Quentin Tarantino
It's that time of year again.  The Academy Awards will be held this Sunday.  All the pretty people in show business will get together and congratulate each other, patting themselves on the back -- even though half of them actually want to stab each other in the back.

But it’s all in good fun, and many of the movies are quite good.  (Though not Silver Linings Playbook.  Saw it this week. Completely overrated.)

It must be added that showbiz folk are not the brightest people in the world. 

Yes, I know, this is a little like pointing out that the sun is kind of hot and that snow is usually white.  Nevertheless, there is dumb, and then there is what Academy Award-nominated director Quentin Tarantino said recently about an Irish American legend.

What makes this particularly odd is that Tarantino is typically depicted as one of the smartest movie guys on the planet.  Without question his movies -- from Reservoir Dogs to Inglorious Basterds -- range from interesting to unquestionably brilliant. 

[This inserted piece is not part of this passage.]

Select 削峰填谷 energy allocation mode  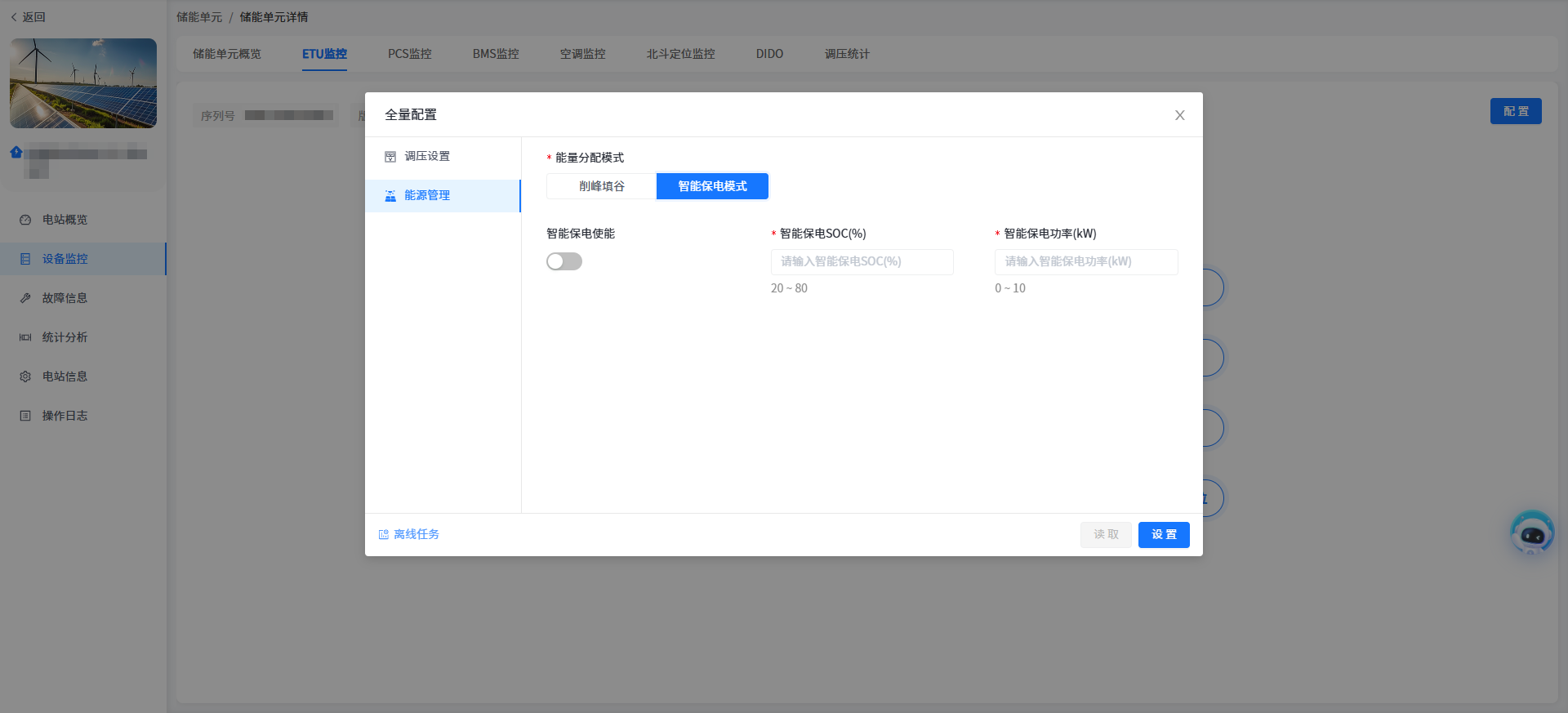coord(602,186)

This year, Tarantino’s slave revenge fantasy flick Django Unchained is up for Best Picture and Best Screenplay.  Like all of his films, Django is filled with references to the history of cinema. 
Tarantino’s love and knowledge of cinematic history are vast.

Or so I thought.

Back when Django Unchained was first released Tarantino gave an interview, and the topic turned to the great director John Ford.  Ford was born into an Irish immigrant family and often played up his roots by declaring that his birth name was actually Sean Aloysious O’Feeney.  He also made many films about the Irish, including, of course, The Quiet Man.

But Ford also directed dozens of Westerns including classics such as The Searchers, also starring John Wayne.  In the film, Wayne plays an Indian-hating Civil War veteran out for revenge. 

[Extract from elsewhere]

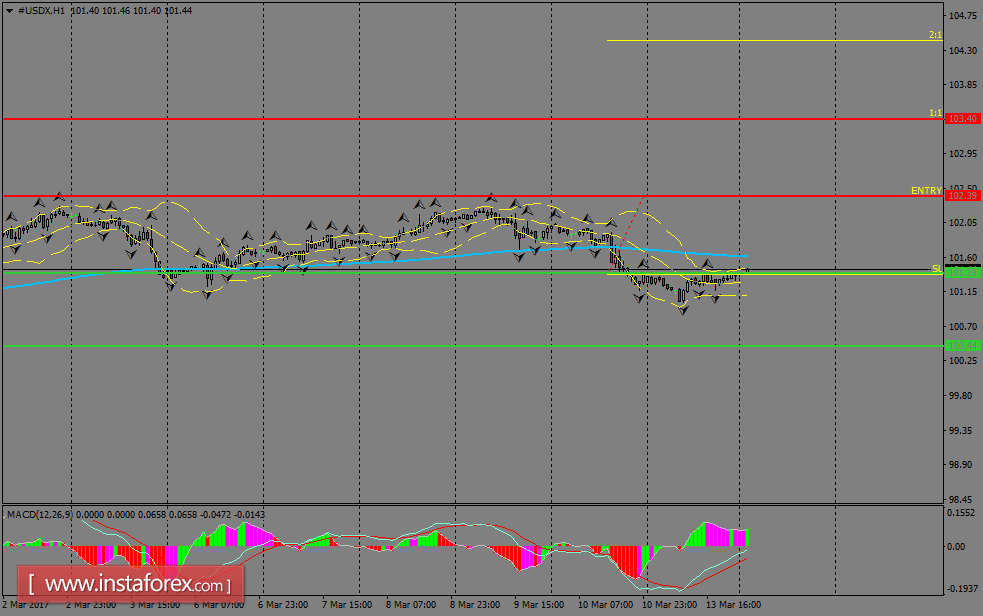Click the yellow 2:1 target line
This screenshot has width=983, height=616.
770,41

Ford’s mix of shootouts and ethnic tension, and Wayne’s simmering rage, made The Searchers one of the best American movies of all time.  (In fact, there is a new book about the film out entitled The Searchers: The Making of an American Legend by Glenn Frankel.)

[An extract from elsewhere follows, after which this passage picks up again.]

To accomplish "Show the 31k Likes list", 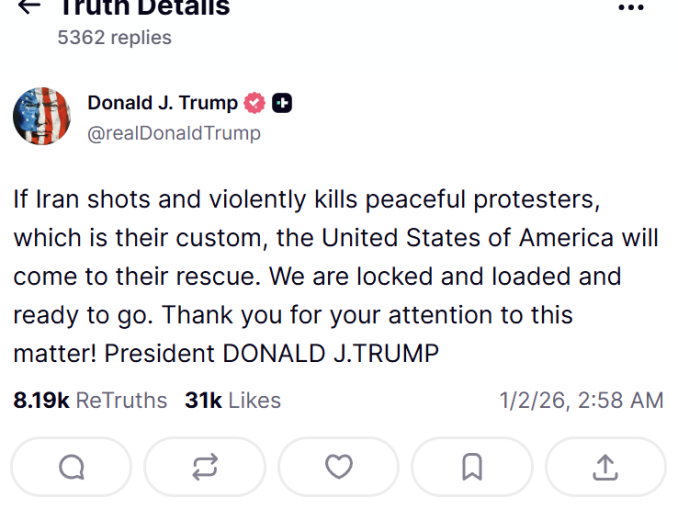I will (232, 401).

Tarantino, however, seems to believe Ford is a fraud.

“One of my American Western heroes is not John Ford, obviously. To say the least, I hate him,” Tarantino said.

“Forget about faceless Indians he killed like zombies. It really is people like that that kept alive this idea of Anglo-Saxon humanity compared to everybody else's humanity -- and the idea that that's hogwash is a very new idea in relative terms. And you can see it in the cinema in the '30s
and '40s — it's still there. And even in the '50s.”

Where does one begin with Tarantino’s own hogwash?

First of all, let’s begin with Wayne’s character in The Searchers. Yes, he’s a bigot. That’s the point Ford is trying to make!

The Wayne character is so blinded by his rage that he nearly kills his own niece and, in the end, must separate himself from his own family.

Of course, by today’s standards, the Native American characters in 1950s Westerns look a tad insensitive.  But in The Searchers and other Ford flicks, at least the Indian characters speak and are depicted generally as individuals.

Tarantino was also angered by the fact that Ford, in his early Hollywood days, played a hooded member of the Ku Klux Klan in the infamously racist film Birth of a Nation. 

Which is a little like calling Daniel Day-Lewis a racist because his character despised Irish Catholics in Gangs of New York.

But here’s where Tarantino is really wrong.

Ford’s films in general expose the corrupt nature of the powerful and demand justice for the weak.

As movie critic Stephen Whitty notes, “John Ford never forgot his parents had arrived here when help-wanted notices still read No Irish Need Apply...Ford knew injustice, and he hated it.”

That’s why some even see echoes of the Irish Famine in Ford’s adaptation of The Grapes of Wrath.
Ford changed American cinema for the better in countless ways.